START INFORMATION PROVIDED

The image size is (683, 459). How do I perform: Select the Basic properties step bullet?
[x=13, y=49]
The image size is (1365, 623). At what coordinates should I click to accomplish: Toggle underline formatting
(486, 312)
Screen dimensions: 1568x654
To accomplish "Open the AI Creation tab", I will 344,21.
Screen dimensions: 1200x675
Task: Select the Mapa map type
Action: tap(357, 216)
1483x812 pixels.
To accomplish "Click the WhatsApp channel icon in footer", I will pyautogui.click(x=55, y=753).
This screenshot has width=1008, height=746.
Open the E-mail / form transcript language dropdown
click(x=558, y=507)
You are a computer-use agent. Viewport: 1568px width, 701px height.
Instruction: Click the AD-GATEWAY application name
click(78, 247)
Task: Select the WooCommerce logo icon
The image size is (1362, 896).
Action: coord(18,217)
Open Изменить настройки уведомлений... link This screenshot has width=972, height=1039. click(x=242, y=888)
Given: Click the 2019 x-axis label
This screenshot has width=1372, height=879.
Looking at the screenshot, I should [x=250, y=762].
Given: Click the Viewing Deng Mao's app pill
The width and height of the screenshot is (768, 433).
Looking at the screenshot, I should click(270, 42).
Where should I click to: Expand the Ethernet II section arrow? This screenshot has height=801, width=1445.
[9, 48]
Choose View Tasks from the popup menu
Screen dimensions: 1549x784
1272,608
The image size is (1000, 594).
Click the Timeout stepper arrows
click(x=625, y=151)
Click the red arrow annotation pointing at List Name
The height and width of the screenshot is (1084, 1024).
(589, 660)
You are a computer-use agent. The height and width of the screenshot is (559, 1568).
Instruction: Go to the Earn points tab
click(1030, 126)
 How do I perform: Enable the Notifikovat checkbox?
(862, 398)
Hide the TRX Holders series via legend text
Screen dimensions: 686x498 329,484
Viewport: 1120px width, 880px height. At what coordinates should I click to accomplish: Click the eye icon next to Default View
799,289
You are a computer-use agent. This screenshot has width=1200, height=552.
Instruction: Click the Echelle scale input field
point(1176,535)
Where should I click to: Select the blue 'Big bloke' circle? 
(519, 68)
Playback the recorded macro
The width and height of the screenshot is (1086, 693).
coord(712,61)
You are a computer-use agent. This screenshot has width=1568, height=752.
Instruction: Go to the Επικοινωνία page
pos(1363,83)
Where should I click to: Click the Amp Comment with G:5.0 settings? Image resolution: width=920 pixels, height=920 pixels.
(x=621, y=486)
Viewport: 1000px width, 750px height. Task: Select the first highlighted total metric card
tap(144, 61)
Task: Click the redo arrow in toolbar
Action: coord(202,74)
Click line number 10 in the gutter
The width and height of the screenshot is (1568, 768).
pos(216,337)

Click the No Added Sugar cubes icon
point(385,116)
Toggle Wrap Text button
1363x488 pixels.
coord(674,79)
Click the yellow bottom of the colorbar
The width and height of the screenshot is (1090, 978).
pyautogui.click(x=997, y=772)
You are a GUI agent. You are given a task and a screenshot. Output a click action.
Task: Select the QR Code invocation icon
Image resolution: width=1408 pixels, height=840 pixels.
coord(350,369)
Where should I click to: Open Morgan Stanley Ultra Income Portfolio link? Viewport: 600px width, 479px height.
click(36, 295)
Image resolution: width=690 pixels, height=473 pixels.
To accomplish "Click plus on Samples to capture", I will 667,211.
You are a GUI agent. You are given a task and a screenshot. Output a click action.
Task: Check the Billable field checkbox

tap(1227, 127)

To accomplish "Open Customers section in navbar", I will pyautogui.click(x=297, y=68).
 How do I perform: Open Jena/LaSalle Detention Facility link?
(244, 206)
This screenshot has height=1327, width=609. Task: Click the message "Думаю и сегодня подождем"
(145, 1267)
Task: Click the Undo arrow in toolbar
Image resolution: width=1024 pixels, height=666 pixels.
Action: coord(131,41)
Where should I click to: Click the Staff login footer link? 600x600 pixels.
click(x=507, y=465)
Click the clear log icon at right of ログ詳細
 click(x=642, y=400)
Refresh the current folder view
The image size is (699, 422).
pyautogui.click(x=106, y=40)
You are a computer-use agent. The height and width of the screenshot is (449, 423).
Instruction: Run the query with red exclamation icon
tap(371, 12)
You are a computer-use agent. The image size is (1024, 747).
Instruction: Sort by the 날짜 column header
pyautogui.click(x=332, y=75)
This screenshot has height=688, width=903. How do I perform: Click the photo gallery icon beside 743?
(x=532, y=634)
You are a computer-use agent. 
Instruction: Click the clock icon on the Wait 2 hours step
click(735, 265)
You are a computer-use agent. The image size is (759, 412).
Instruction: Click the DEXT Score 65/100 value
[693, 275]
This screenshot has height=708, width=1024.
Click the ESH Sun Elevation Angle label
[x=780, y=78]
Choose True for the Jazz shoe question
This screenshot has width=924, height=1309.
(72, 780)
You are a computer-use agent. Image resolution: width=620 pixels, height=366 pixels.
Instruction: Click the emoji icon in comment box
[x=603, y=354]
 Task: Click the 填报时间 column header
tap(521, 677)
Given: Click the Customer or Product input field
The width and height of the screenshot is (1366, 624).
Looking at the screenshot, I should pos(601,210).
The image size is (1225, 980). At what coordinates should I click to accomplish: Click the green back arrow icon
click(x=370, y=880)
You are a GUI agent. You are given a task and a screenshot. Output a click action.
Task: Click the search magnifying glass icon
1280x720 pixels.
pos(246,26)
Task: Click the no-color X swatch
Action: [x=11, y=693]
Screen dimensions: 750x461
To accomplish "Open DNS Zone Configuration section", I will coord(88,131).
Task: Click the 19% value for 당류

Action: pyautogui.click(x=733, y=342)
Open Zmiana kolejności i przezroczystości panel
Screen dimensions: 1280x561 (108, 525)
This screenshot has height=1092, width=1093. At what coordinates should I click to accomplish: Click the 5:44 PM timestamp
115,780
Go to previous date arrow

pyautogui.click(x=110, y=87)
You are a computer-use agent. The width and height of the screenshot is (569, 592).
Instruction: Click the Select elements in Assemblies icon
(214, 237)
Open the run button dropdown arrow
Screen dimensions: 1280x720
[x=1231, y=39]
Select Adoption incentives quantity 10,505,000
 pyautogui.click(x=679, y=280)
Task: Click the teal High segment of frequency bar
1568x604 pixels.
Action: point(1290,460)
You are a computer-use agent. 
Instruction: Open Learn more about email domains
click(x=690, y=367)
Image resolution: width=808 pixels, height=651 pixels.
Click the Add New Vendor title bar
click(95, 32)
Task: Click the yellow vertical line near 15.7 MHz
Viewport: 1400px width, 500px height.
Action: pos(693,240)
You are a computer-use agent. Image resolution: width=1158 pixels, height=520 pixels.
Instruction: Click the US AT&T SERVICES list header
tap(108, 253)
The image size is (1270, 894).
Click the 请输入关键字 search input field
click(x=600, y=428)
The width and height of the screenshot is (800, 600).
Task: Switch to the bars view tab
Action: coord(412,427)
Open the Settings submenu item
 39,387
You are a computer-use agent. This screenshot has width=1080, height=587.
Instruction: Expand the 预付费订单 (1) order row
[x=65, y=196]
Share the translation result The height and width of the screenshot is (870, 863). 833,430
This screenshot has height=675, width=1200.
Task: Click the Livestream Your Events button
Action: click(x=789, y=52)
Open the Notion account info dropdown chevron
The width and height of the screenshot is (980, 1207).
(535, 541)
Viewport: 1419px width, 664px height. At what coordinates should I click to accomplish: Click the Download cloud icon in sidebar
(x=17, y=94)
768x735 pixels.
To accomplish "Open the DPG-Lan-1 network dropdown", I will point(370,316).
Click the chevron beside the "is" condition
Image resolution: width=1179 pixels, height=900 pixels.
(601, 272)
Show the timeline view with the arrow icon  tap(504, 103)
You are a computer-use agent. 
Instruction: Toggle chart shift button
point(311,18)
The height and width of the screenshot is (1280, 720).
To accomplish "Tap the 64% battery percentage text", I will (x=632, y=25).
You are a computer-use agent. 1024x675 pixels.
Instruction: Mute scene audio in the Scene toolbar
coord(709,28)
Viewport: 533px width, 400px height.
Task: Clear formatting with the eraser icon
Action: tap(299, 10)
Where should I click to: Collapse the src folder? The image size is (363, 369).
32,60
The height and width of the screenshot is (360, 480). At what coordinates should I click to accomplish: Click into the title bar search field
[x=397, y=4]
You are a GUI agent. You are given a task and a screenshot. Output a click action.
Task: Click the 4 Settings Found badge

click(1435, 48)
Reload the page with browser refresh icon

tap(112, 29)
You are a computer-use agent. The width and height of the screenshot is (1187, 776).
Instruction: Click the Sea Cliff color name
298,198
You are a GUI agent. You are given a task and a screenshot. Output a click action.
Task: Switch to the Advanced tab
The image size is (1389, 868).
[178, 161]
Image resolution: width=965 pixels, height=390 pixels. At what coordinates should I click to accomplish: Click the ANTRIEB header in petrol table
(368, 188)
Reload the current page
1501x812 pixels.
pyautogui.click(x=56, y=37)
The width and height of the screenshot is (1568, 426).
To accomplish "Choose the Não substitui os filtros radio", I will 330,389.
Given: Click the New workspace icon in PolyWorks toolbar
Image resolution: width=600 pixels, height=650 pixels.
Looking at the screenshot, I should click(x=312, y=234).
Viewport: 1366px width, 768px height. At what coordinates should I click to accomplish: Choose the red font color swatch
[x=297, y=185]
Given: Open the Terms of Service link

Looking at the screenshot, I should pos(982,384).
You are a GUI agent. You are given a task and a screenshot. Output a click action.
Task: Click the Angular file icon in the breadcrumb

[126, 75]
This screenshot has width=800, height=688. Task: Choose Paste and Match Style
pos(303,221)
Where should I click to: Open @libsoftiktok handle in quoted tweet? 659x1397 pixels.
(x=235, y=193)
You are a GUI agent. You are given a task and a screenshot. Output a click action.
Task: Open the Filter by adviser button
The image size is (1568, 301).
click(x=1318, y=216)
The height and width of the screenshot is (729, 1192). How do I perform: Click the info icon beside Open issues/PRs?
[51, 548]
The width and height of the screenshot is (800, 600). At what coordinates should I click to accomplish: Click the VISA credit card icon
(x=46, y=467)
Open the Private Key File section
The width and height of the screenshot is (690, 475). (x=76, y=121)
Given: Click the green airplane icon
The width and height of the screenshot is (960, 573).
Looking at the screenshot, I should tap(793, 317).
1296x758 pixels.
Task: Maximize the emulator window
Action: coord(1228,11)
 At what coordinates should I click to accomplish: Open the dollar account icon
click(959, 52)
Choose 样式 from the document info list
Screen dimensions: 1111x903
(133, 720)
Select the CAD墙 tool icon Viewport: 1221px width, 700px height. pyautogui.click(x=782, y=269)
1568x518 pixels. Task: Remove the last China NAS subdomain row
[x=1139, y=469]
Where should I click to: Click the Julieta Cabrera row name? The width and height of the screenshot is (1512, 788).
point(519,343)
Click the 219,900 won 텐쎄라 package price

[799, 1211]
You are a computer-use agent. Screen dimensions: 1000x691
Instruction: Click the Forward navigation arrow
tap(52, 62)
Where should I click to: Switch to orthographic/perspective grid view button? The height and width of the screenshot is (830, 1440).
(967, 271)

END INFORMATION PROVIDED

Starting at the top of the data above, repeat every line exactly until the line containing "1483x812 pixels." has been given, then stop.

The image size is (683, 459). How do I perform: Select the Basic properties step bullet?
[x=13, y=49]
The image size is (1365, 623). At what coordinates should I click to accomplish: Toggle underline formatting
(486, 312)
Screen dimensions: 1568x654
To accomplish "Open the AI Creation tab", I will 344,21.
Screen dimensions: 1200x675
Task: Select the Mapa map type
Action: tap(357, 216)
1483x812 pixels.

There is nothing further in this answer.